■ **AIM OF THE EXERCISE**: Please repeat the lines below exactly. Begin with the line containing "Instruction: Toggle 'Воспроизводить" and go on through the line containing "Given: Click the Покупки column header".

Saved entries
########################################
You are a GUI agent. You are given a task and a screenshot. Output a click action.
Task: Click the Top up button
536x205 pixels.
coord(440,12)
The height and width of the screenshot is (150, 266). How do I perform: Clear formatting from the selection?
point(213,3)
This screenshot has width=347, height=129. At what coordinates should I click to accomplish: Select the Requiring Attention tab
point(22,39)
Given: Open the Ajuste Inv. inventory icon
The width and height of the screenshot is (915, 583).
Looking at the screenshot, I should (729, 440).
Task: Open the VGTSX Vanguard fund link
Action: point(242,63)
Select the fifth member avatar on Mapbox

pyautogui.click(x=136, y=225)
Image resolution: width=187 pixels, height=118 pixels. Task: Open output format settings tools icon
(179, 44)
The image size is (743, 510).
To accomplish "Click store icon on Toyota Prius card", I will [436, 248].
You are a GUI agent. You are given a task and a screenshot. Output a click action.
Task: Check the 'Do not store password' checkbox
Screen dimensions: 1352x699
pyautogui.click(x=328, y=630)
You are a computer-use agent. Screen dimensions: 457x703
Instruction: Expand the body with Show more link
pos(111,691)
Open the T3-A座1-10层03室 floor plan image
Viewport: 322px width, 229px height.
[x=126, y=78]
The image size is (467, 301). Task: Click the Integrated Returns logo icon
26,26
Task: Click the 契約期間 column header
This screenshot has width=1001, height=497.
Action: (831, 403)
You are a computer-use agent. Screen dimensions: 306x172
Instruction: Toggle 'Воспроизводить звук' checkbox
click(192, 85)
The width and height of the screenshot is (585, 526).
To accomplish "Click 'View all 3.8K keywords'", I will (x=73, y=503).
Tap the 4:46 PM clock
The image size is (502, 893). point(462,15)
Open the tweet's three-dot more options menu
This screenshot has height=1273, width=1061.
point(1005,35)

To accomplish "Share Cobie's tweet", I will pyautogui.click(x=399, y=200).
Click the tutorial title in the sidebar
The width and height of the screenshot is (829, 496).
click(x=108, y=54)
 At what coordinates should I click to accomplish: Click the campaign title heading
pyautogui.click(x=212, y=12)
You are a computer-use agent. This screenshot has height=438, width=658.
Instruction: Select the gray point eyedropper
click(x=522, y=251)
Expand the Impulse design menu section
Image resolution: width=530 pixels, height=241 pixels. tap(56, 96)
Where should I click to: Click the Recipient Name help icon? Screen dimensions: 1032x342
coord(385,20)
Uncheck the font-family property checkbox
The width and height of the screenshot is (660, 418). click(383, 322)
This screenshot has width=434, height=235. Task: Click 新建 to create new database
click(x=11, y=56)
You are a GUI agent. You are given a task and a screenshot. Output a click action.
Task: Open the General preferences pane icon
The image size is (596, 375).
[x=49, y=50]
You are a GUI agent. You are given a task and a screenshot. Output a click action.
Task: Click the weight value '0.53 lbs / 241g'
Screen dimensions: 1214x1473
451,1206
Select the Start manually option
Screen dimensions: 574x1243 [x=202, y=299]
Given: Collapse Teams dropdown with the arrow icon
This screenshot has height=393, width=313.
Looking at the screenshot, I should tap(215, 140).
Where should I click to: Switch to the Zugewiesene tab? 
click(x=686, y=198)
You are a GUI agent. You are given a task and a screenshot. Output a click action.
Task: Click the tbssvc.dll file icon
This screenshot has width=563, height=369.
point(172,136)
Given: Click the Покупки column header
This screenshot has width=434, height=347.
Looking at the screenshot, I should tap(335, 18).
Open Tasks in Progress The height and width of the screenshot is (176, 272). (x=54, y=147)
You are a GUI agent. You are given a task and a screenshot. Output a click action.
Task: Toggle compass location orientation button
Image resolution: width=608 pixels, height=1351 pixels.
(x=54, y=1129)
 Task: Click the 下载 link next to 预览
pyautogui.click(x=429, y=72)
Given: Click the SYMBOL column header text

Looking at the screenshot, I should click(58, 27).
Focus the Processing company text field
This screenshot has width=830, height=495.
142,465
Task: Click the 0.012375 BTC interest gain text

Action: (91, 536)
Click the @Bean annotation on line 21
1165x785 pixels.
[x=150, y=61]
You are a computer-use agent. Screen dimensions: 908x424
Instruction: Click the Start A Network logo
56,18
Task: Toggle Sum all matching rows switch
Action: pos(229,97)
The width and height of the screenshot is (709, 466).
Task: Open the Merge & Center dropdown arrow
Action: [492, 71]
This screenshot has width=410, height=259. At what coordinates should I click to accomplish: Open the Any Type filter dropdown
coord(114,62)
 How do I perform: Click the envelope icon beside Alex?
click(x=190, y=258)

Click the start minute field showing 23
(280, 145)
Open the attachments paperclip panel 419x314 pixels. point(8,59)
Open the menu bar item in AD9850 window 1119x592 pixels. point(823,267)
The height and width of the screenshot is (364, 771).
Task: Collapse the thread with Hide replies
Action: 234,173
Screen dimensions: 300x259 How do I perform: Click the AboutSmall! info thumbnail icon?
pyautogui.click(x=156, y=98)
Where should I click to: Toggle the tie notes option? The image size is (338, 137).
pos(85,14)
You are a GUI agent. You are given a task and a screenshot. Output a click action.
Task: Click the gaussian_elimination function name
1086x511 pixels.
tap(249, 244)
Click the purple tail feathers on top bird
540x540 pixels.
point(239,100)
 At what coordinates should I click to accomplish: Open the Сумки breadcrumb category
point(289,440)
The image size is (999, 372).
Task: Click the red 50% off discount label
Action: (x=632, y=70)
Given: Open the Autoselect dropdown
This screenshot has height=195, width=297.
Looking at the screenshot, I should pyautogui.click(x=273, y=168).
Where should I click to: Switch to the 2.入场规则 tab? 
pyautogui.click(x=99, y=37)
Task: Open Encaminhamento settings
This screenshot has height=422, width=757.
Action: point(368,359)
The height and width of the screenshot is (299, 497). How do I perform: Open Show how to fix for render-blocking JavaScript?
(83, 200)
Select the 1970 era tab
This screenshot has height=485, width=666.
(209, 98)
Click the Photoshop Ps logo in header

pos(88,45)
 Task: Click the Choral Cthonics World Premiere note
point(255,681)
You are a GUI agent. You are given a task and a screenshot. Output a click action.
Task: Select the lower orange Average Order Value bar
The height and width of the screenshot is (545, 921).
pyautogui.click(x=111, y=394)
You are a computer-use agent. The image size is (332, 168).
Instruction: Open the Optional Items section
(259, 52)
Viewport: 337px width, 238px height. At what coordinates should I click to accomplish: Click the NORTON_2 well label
########################################
■ **SOLUTION TO THIS PROBLEM**:
Instruction: Toggle 'Воспроизводить звук' checkbox
click(192, 85)
The width and height of the screenshot is (585, 526).
To accomplish "Click 'View all 3.8K keywords'", I will (x=73, y=503).
Tap the 4:46 PM clock
The image size is (502, 893). point(462,15)
Open the tweet's three-dot more options menu
This screenshot has height=1273, width=1061.
point(1005,35)

To accomplish "Share Cobie's tweet", I will pyautogui.click(x=399, y=200).
Click the tutorial title in the sidebar
The width and height of the screenshot is (829, 496).
click(x=108, y=54)
 At what coordinates should I click to accomplish: Click the campaign title heading
pyautogui.click(x=212, y=12)
You are a computer-use agent. This screenshot has height=438, width=658.
Instruction: Select the gray point eyedropper
click(x=522, y=251)
Expand the Impulse design menu section
Image resolution: width=530 pixels, height=241 pixels. tap(56, 96)
Where should I click to: Click the Recipient Name help icon? Screen dimensions: 1032x342
coord(385,20)
Uncheck the font-family property checkbox
The width and height of the screenshot is (660, 418). click(383, 322)
This screenshot has width=434, height=235. Task: Click 新建 to create new database
click(x=11, y=56)
You are a GUI agent. You are given a task and a screenshot. Output a click action.
Task: Open the General preferences pane icon
The image size is (596, 375).
[x=49, y=50]
You are a GUI agent. You are given a task and a screenshot. Output a click action.
Task: Click the weight value '0.53 lbs / 241g'
Screen dimensions: 1214x1473
451,1206
Select the Start manually option
Screen dimensions: 574x1243 [x=202, y=299]
Given: Collapse Teams dropdown with the arrow icon
This screenshot has height=393, width=313.
Looking at the screenshot, I should tap(215, 140).
Where should I click to: Switch to the Zugewiesene tab? 
click(x=686, y=198)
You are a GUI agent. You are given a task and a screenshot. Output a click action.
Task: Click the tbssvc.dll file icon
This screenshot has width=563, height=369.
point(172,136)
Given: Click the Покупки column header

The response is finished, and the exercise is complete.